Prompt:
Reproduce word for word the part of the forum thread about the Picard read group error, starting at "is the space" and ending at "in my post.".

Hello, I have two fastq files 3D_1.fastq and 3d_2.fastq. To the best of my knowledge the first file contains forward reads and the second file contains reverse reads. I am able to confirm that the fastq files were generated as paired end reads, 101 base pairs in length, and have Illumina/sanger 1.9+ encoding. The data files that I have are the nucleotide sequences from a single sample and from a highseq machine. For some reason I am getting an error message from Picard that indicates a lack of read group information in the header of my files. I used Bowtie2 to map the reads against a reference genome and used the sorted bam file as the input file in order to validate its information in Picard. These are the first few lines from my first fastq file
@SN996:194:H5V7HBCXY:1:1108:1872:2028 1:N:0:TCTCGCGC
NTATTTCATAGCATACTTTTCCGGGCTCGCCGGGCCTAAGAAAGTTGCAAAAATTTTTCAATCGAAATACAAATGAAATTAAAACCTACGCGCGTGTGTGG
+
DHHIIIIIIIIIHHFHIHHIHGIIICHHGHIIHIHHHEHIDGHHFEHIHGHHIIHIIHGIIIIIHIHIIECHIIGFFHHIHIHCFHIIG<<E0CFHH
@SN996:194:H5V7HBCXY:1:1108:1995:2062 1:N:0:TCTCGCGC
CATCGATATGTATTTCTATTAACAAATTGCAAACATTACGATTAAATGAAAGAGTTGTGGCGTCCCTCGTTCTTGACCCGCGGACTGACTCACAGTCCCGA
These are the first few lines from my second fastq file
@SN996:194:H5V7HBCXY:1:1108:1872:2028 2:N:0:TCTCGCGC
GCCGGCGGCAGTTTGTGCATTGCTTTTGAAGTGGCAACAATTTCGCCACGATTCTCTTGGTCTTTCTTCGGTTGCTGTTGCTGGAGGAGCCTCCATTATTC
+
DDCDCIICC<ECDHHHEHIHGHEFGGHIHEHHIIIIH?GH1CHH?EGHHHCE<1D@1<<@<FEEFCF1GHHIFHC1<F<<@<E111<EEEHHIIIG1CCD1
@SN996:194:H5V7HBCXY:1:1108:1995:2062 2:N:0:TCTCGCGC
CTGACCGCAGTGAATCGGAAGGTGGCCTACGAGTACCAGTCGAATACGAAGAACGAGGCCCTCAACCAGATGAAGGAAATGCCCAACTTTATGTCGACACT
I know that the fastq files were generated from a single sample, so it would make sense that they do not contain Read Group identification because all reads belong to only a single sample. I would assume that it is fairly common to have sequencing done on a single sample and that if this information was 100% necessary to have in the header that the sequencing company would have formatted the data in such a way that it would not prevent downstream analyses. For what reason would I be getting this error in Picard? Does anyone have a suggestion on how to move past this issue?
is the space before the " @SN996" is a copy+paste problem when you' ve written the current post ? If not, this is your problem.
Yes this was just an error that I made in my post.
Illumina highseq for all your stoner sequencing!

Dataset content:
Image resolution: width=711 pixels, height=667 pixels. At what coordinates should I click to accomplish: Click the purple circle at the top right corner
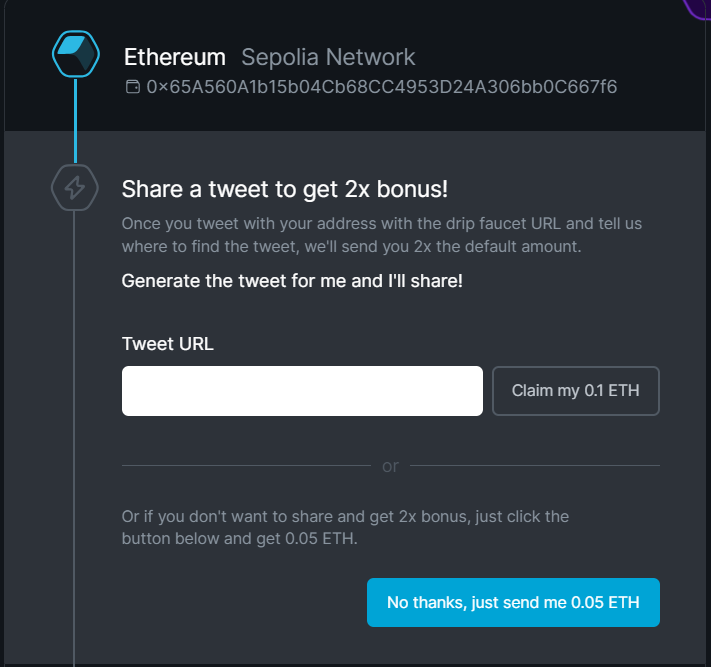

Written response:
is the space before the " @SN996" is a copy+paste problem when you' ve written the current post ? If not, this is your problem.
Yes this was just an error that I made in my post.